Identifying the Regression Line¶
Regression line is the line with smalleest SSE.
“The lower the Sum of Squared Errors, the more precisely the line fits the data, and the higher the line’s accuracy.”
Summary¶
“The line that most accurately fits the data — the regression line — is the line for which the Sum of Squared Errors is minimized.”
Deeper into Regression¶
Quantifying the Predictive Power of Regression¶
Mean can be used as a benchmark to compare the predictive power of regression line.
The Sum of Squared Errors for the mean line measures the total variation in the dependent variable data. In fact, it is the same measure of variation we use to derive the standard deviation of dependent variable.
“We call the Sum of Squared Errors for our benchmark, the Total Sum of Squares.”

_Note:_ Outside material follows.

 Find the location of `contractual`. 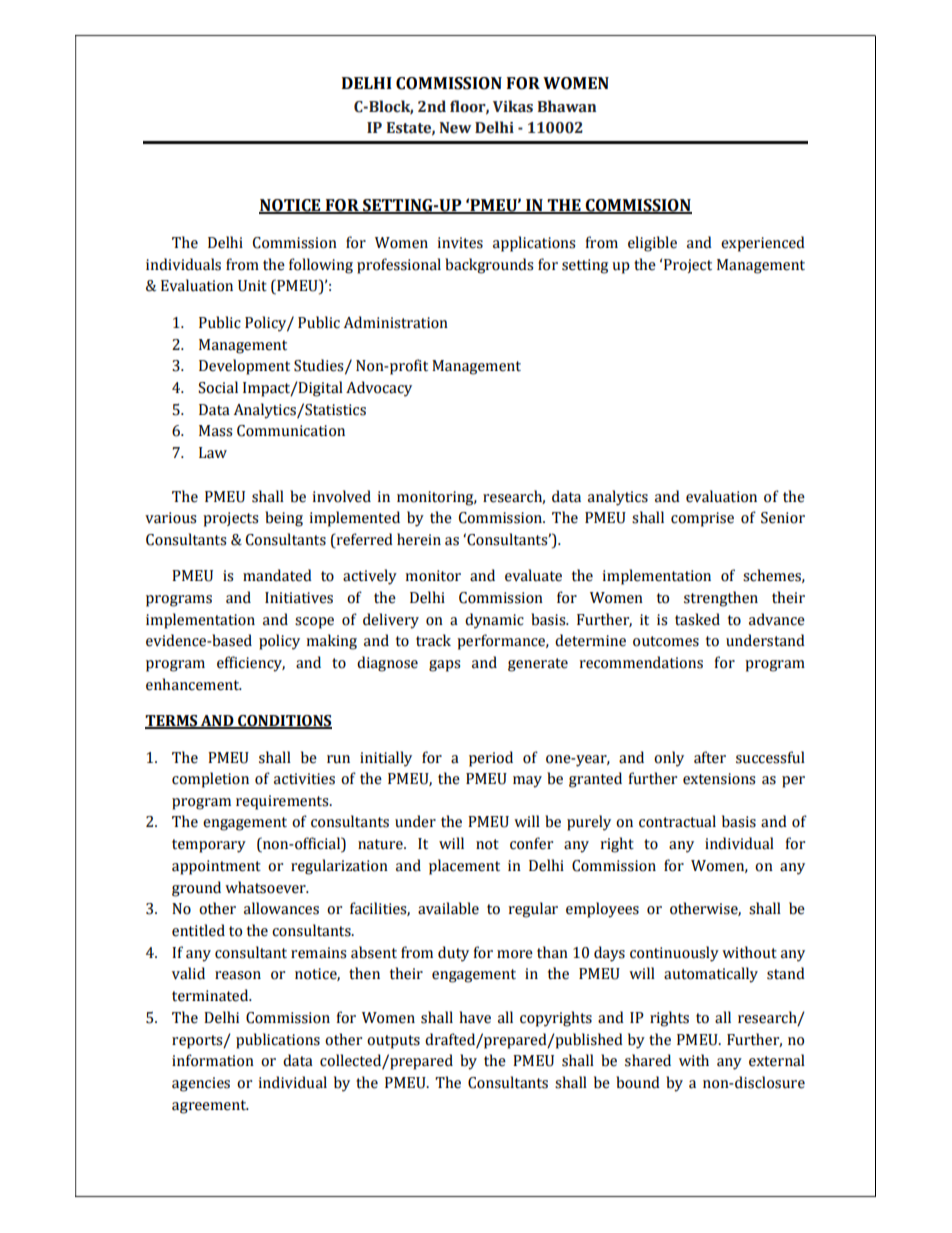

contractual is located at coordinates (677, 821).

“The Sum of Squared Errors for the regression line is often called the Residual Sum of Squared Errors, or the Residual Sum of Squares. The Residual Sum of Squares is the variation left “unexplained” by the regression.”
The difference between the Total Sum of Squares and the Residual Sum of Squares is called the Regression Sum of Squares. The Regression Sum of Squares measures the variation in dependent variable “explained” by the regression line.

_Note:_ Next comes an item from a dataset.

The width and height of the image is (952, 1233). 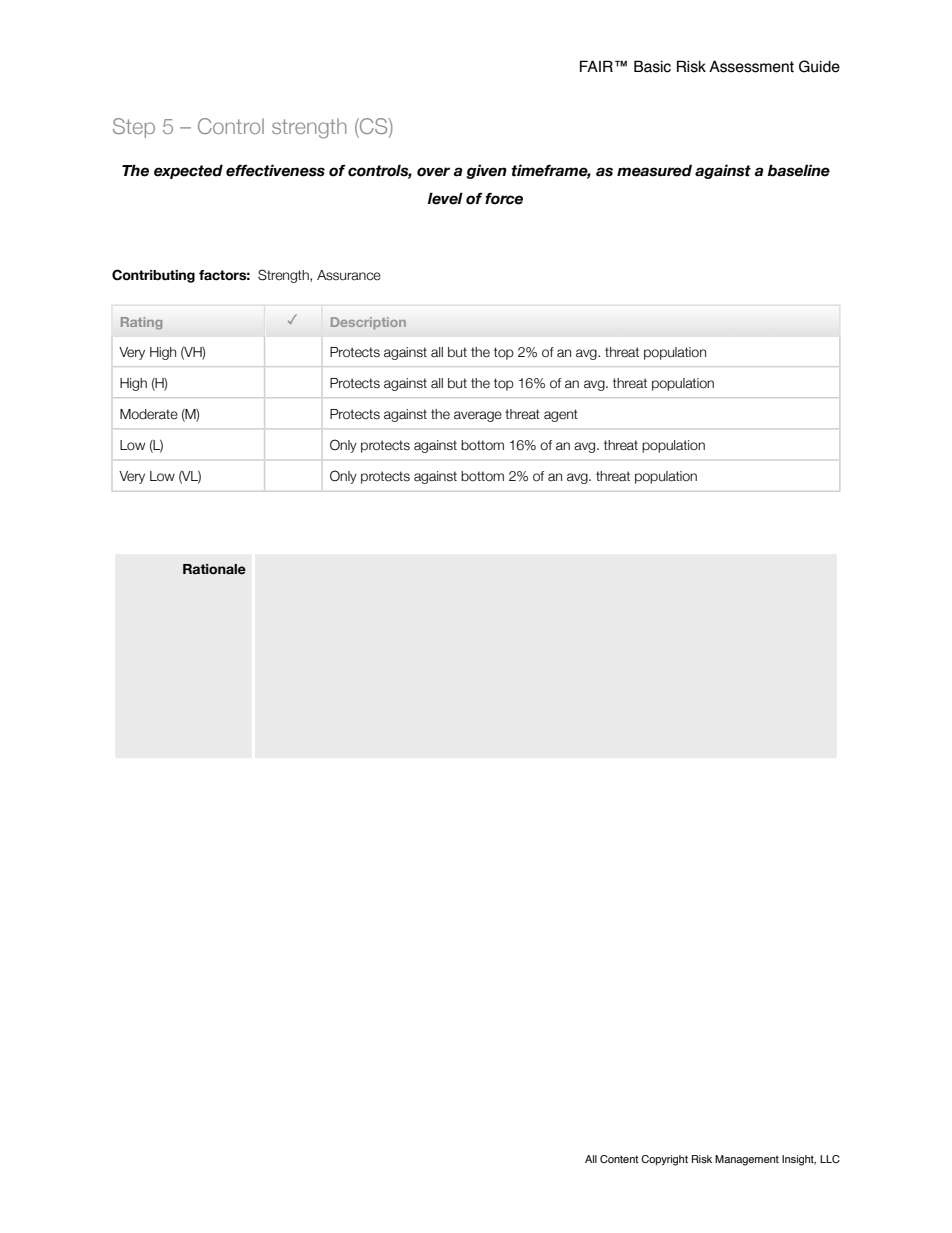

“A standardized measure of the regression line’s explanatory power is called R-squared. R-squared is the fraction of the total variation in the dependent variable that is explained by the regression line.”
“R-squared will always be between 0 and 1 — at worst, the regression line explains none of the variation in dependent variable; at best it explains all of it.”
“We find R-squared by dividing the variation explained by the regression line — the Regression Sum of Squares — by the total variation in the dependent variable — the Total Sum of Squares.”
\(Fraction\_of\_variation\_not\_explained = \frac{residual\_sum\_of\_sqaures}{total\_sum\_of\_sqaures}\)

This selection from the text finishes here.